How to match a string after a token (using regex)? - sql

I'm trying to extract mail addresses after a token 'eaddr:'. So it would match the all occurrences in line entries, first consecutive string without spaces after that token: I tried:
SELECT regexp_substr(tab.entry, 'eaddr:\(.*?\)',1,1,'e',1)
from (
select 'String, email#domain.com' as entry
union
select 'eaddr:mail1#domain.com eaddr:mail2#domain.com sometext eaddr: mail3#domain.com some4354% text' as entry
union
select 'eaddr:mail5#domain.org' as entry
union
select 'Just a string' as entry
) tab
;
but it does not work.

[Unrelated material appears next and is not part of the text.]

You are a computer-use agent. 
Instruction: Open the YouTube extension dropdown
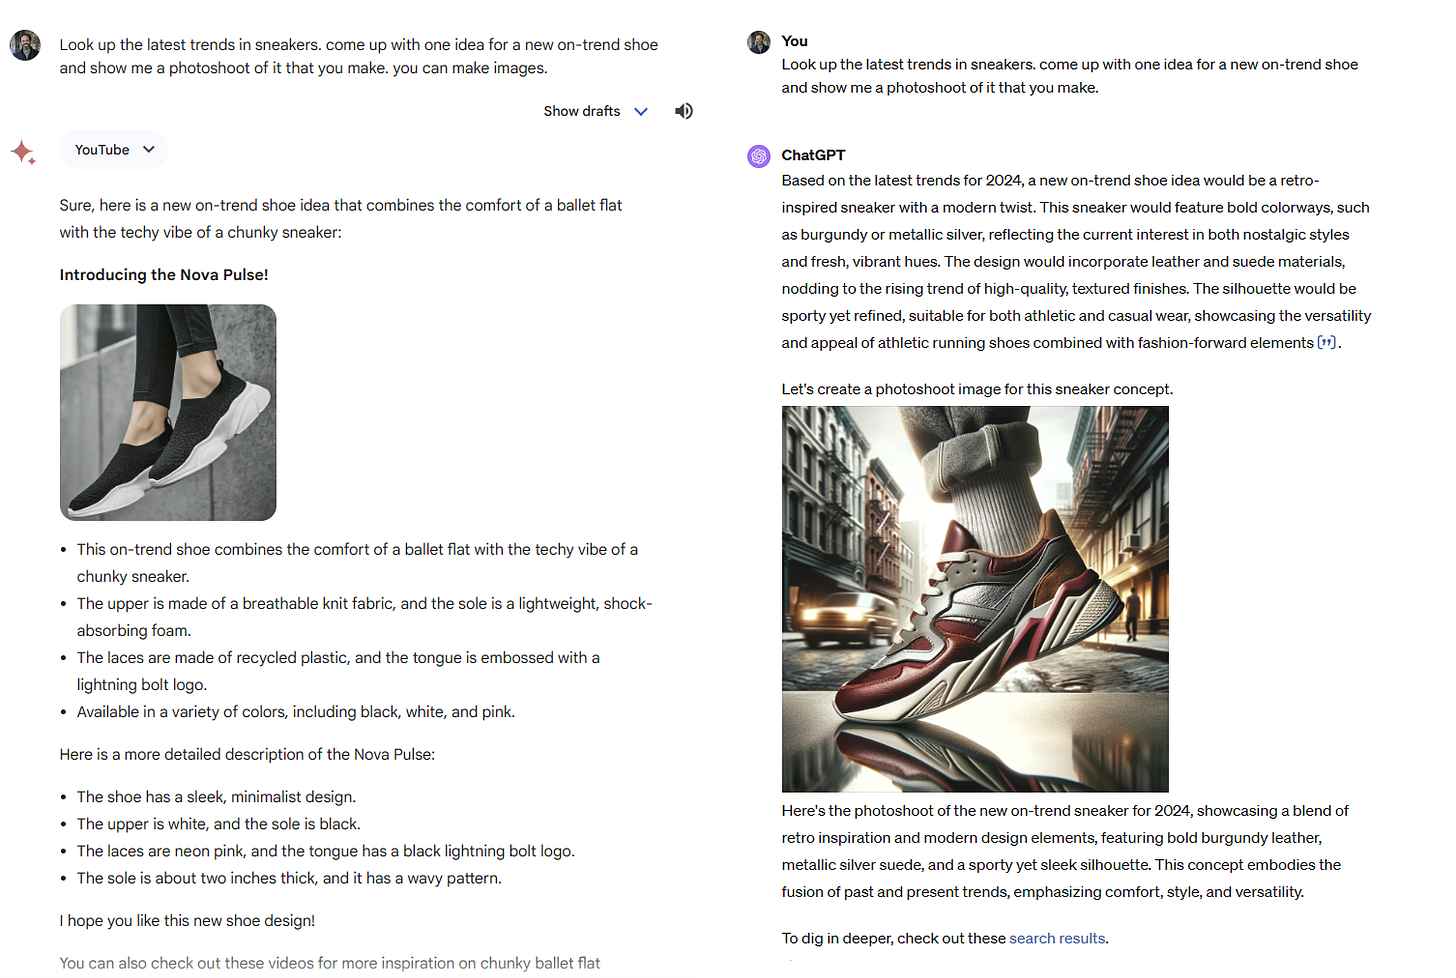(x=113, y=150)
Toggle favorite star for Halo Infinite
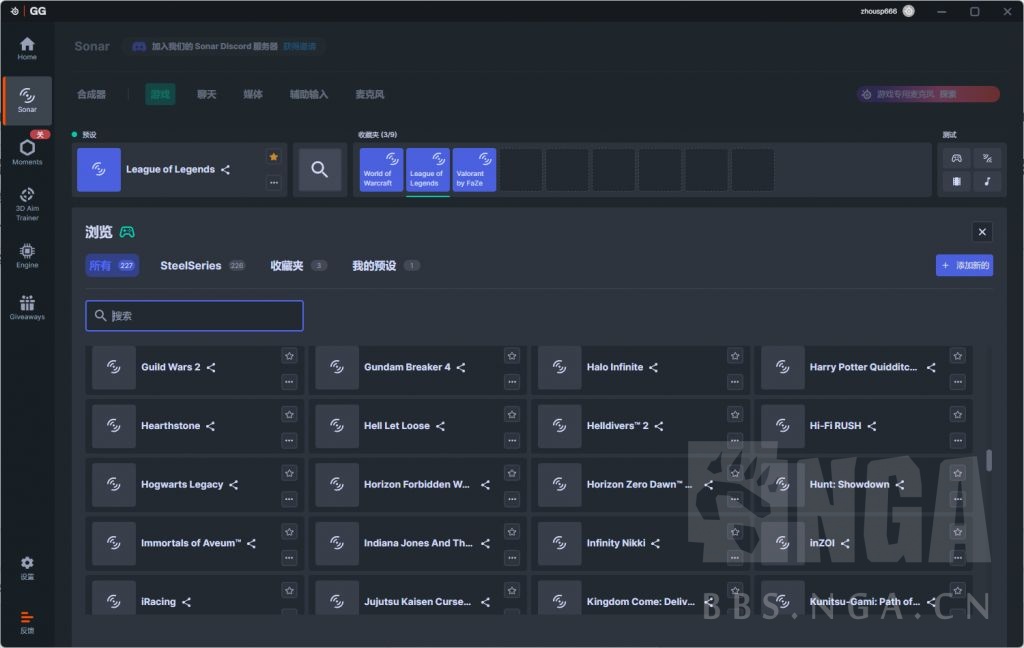Image resolution: width=1024 pixels, height=648 pixels. (735, 356)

The correct result set is:
null
mail1#domain.com mail2#domain.com mail3#domain.com
mail5#domain.org
null

First of all, I suggest using a better regex to verify the email format. I am inspired by Gordon's SPLIT_TO_TABLE + LATERAL approach, and wrote some sample queries to fetch those emails from the entries.
If you want to get all the emails together, you can use this one:
with t as (
select 'String, email#domain.com' as entry
union
select 'eaddr:mail1#domain.com eaddr:mail2#domain.com sometext eaddr: mail3#domain.com some4354% text' as entry
union
select 'eaddr:mail5#domain.org' as entry
union
select 'Just a string' as entry
)
Select LISTAGG( regexp_substr( s.value, '[A-Z0-9a-z._%+-]+#[A-Za-z0-9.-]+\\.[A-Za-z]{2,64}' ) ,' ' ) emails from t,
lateral SPLIT_TO_TABLE(t.entry, 'eaddr:') s
where s.seq > 1;
+---------------------------------------------------------------------+
| EMAILS |
+---------------------------------------------------------------------+
| mail1#domain.com mail2#domain.com mail3#domain.com mail5#domain.org |
+---------------------------------------------------------------------+
To get the exact result in your question, you can use the following query:
with t as (
select 'String, email#domain.com' as entry
union
select 'eaddr:mail1#domain.com eaddr:mail2#domain.com sometext eaddr: mail3#domain.com some4354% text' as entry
union
select 'eaddr:mail5#domain.org' as entry
union
select 'Just a string' as entry
)
select emails from
(
Select t.entry, s.*,
LISTAGG( regexp_substr( IFF(s.seq = 1, '', s.value ), '[A-Z0-9a-z._%+-]+#[A-Za-z0-9.-]+\\.[A-Za-z]{2,64}' ) ,' ' )
OVER ( PARTITION BY s.seq ) emails
from t,
lateral SPLIT_TO_TABLE(t.entry, ' ') s )
where index = 1;
+----------------------------------------------------+
| EMAILS |
+----------------------------------------------------+
| NULL |
| mail1#domain.com mail2#domain.com mail3#domain.com |
| NULL |
| mail5#domain.org |
+----------------------------------------------------+

As far as I know, you can return only one match at a time from REGEXP_SUBSTR. The code below:
with tab(entry) as (
select 'String, email#domain.com' from dual
union
select 'eaddr:mail1#domain.com eaddr:mail2#domain.com sometext eaddr: mail3#domain.com some4354% text' from dual
union
select 'eaddr:mail5#domain.org' from dual
union
select 'Just a string' from dual
)
SELECT
regexp_substr(entry, 'eaddr:\s*(\S*)\s*',1,1,'i',1)
|| coalesce(' ' || regexp_substr(entry, 'eaddr:\s*(\S*)\s*',1,2,'i', 1), '')
|| coalesce(' ' || regexp_substr(entry, 'eaddr:\s*(\S*)\s*',1,3,'i', 1), '') as match,
regexp_count(entry, 'eaddr:\s*(\S*)\s*') as nmatches
from tab
gives the result below (using Oracle). You can use REGEXP_COUNT as shown to get the number of matches. If there are more than 3 email addresses, you can add more || coalesce( lines as needed.
P.S. I'm not sure what the 'e' flag does in your example. I'm guessing that is a Snowflake-specific value.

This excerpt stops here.